Julius Cæsar

(From a statue)

[64 B.C.]

Instead of this brilliant mission Cæsar was invited (64) to preside in the tribunal, to which was committed the inquisition into cases of murder. Hitherto he had done no more than protest against the dictatorship of Sulla; he now determined to brand it with legal stigma. Among the cases which he caused to be cited before him were those of two political offenders, men who had imbrued their hands in the blood of the victims of the proscription. One of these named Bellienus was the centurion who had stabbed Ofella, the other was a more obscure assassin. He condemned these wretched ruffians, only to strike terror into higher quarters. He induced a tribune named Labienus to accuse an aged senator, Rabirius, of the slaughter of the tribune Saturninus; and by making it a criminal, and not a political, charge, he forbade the accused to withdraw himself from the process by voluntary exile. Cicero and Hortensius defended the culprit, but failed to move the judges. Rabirius appealed to the people. Labienus attacked, and Cicero again defended him, while the senators used every effort to excite the compassion of the populace. But the people exulted in the audacious injustice of the whole proceeding: for it was well known, first, that Rabirius had not killed Saturninus; secondly, that the real slayer had been rewarded, and the deed solemnly justified by competent authority; and, thirdly, that the transaction had occurred not less than thirty-six years before, and deserved to be buried in oblivion with the birth of a new generation. The appeal of Rabirius would inevitably have been rejected but for the adroitness of the prætor, Metellus Celer, who suddenly struck the flag which floated from the Janiculum while the tribes were assembled for public business. In ancient times the striking of the flag was the signal that the Etrurians were advancing to attack the city. Immediately all business was suspended, the comitia dissolved, and the citizens rushed to man the walls. The formality still remained in force among a people singularly retentive of traditional usages; and now the multitude which had just shouted clamorously for innocent blood, laughed at the trick by which its fury was baffled, and acquiesced in the suspension of the proceedings. Cæsar had gained his point in alarming and mortifying the senate, and allowed the matter to drop, which he never perhaps seriously intended to push to extremity.

[63 B.C.]

The same Labienus, devoting himself with zeal to the service of the patron he had chosen, induced the people in the next place to demand the abolition of Sulla’s law, by which they had been deprived of the election of pontiffs. On recovering this prerogative they acquitted their debt to Cæsar by nominating him chief of the college, thereby placing him at the head of a great political engine, and rendering his person inviolable. Neither the notorious laxity of his moral principles, nor his contempt, of which few could be ignorant, for the religious belief of his countrymen, hindered Cæsar’s advancement to the highest office of the national worship. It was enough that he should perform the stated functions of his post, and maintain the traditional usages upon which the safety of the state was popularly deemed to depend. Cæsar’s triumph was the more complete, as it was a victory over Catulus, who had competed with him for this dignity, and who, knowing his pecuniary embarrassments, had offered to buy off his opposition by a loan. Cæsar rejected the bribe with scorn, and declared that he would borrow still more largely to gain the prize. The nobles were straining every nerve to implicate him in a charge of conspiracy against the state, and the chief pontificate was necessary to insure his safety. When the hour of election arrived he addressed his mother, as he left his house, with the words, “This day your son will be either supreme pontiff, or else an exile.”

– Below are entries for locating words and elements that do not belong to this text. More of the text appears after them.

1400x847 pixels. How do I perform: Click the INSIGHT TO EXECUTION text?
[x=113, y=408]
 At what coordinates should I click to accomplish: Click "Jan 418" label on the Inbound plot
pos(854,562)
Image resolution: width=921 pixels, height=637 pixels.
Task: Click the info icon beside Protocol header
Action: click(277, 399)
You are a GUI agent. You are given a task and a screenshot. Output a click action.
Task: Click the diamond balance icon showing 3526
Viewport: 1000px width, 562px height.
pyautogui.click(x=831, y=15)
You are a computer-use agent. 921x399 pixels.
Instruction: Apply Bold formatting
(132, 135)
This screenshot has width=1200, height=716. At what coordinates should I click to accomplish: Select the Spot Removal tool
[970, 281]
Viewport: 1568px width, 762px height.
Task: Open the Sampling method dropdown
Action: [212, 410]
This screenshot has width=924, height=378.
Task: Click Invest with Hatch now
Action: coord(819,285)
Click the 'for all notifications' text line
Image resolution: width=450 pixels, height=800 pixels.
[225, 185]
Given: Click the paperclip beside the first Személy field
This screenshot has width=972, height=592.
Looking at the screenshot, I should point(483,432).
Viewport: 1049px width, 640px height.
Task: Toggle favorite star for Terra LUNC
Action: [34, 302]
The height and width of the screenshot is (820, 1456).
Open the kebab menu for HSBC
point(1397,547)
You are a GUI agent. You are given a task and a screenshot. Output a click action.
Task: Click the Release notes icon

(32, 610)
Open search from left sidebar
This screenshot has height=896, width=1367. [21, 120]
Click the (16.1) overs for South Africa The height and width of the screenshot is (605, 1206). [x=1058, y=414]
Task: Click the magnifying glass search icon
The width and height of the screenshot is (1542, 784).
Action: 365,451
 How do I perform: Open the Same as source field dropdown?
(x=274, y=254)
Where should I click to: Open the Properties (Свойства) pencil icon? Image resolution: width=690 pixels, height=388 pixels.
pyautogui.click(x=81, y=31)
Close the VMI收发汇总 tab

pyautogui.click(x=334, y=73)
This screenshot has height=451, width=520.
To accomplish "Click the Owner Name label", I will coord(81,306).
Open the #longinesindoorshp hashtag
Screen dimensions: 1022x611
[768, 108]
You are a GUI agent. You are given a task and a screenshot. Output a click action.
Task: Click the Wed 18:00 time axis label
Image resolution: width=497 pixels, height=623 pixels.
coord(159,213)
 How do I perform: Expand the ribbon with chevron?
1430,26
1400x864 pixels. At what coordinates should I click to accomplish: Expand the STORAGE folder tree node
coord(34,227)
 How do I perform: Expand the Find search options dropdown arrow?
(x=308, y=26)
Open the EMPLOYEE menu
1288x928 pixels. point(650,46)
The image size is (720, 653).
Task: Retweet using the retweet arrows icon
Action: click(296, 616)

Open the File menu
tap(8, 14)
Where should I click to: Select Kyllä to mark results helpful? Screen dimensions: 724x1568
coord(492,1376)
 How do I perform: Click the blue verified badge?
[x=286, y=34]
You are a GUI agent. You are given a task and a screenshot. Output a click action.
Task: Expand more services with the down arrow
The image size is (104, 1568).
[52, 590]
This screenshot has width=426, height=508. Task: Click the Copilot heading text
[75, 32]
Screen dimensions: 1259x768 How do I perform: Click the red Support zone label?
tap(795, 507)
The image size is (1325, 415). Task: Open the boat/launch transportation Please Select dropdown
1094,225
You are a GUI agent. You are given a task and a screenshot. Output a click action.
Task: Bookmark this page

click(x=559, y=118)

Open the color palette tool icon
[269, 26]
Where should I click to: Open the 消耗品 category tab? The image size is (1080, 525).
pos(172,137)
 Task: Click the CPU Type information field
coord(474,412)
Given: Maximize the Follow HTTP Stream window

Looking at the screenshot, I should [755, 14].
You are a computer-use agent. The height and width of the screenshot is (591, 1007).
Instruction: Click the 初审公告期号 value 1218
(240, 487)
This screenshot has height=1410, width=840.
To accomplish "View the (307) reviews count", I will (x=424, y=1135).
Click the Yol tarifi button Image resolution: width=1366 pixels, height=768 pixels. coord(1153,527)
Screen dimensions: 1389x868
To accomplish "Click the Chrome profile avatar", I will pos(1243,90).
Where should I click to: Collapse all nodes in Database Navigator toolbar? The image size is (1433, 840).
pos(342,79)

The crime which it had been sought to fasten upon Cæsar was of the deepest dye and most alarming character. For some years past the city had been kept in feverish anxiety by rumours of a plot, not against any particular interest or party, but against the very constitution of the social fabric. The nobles had sounded the alarm, and their agents had insinuated complicity in some wild and treasonable enterprise against Cæsar, Crassus, and many other august citizens, objects of dislike and fear to the existing government. The fact of such a conspiracy was indeed speedily revealed, and it discovers to us in the most striking manner the frightful corruption of the times. Into its actual connections and ramifications we shall presently inquire; but first it will be well to trace its origin and motives, in order to explain the way in which the senate proposed to take advantage of it.

L. SERGIUS CATILINA AND HIS TIMES

[65-63 B.C.]

The generation of statesmen which had grown up at the feet of the Scipios and the Gracchi, though it had exchanged much of the simple dignity of the old Roman character for a tasteless affectation of Hellenic culture, was still for the most part imbued with sentiments of honour and probity, devoted to the welfare of the state, and only ambitious to shine at the head of a commonwealth of freemen. But its children, born and bred under the relaxation of all principle induced by the civil dissensions, were fearfully devoid of every moral principle. The vast accession of wealth and power which accompanied the conquest of the East overthrew whatever barriers poverty and simplicity of manners might still have set against the torrent of selfish indulgence. The acquisition of wealth, moreover, had only served to precipitate expense and prodigality. A few crafty usurers swept into their coffers the plunder won by a multitude of spendthrifts.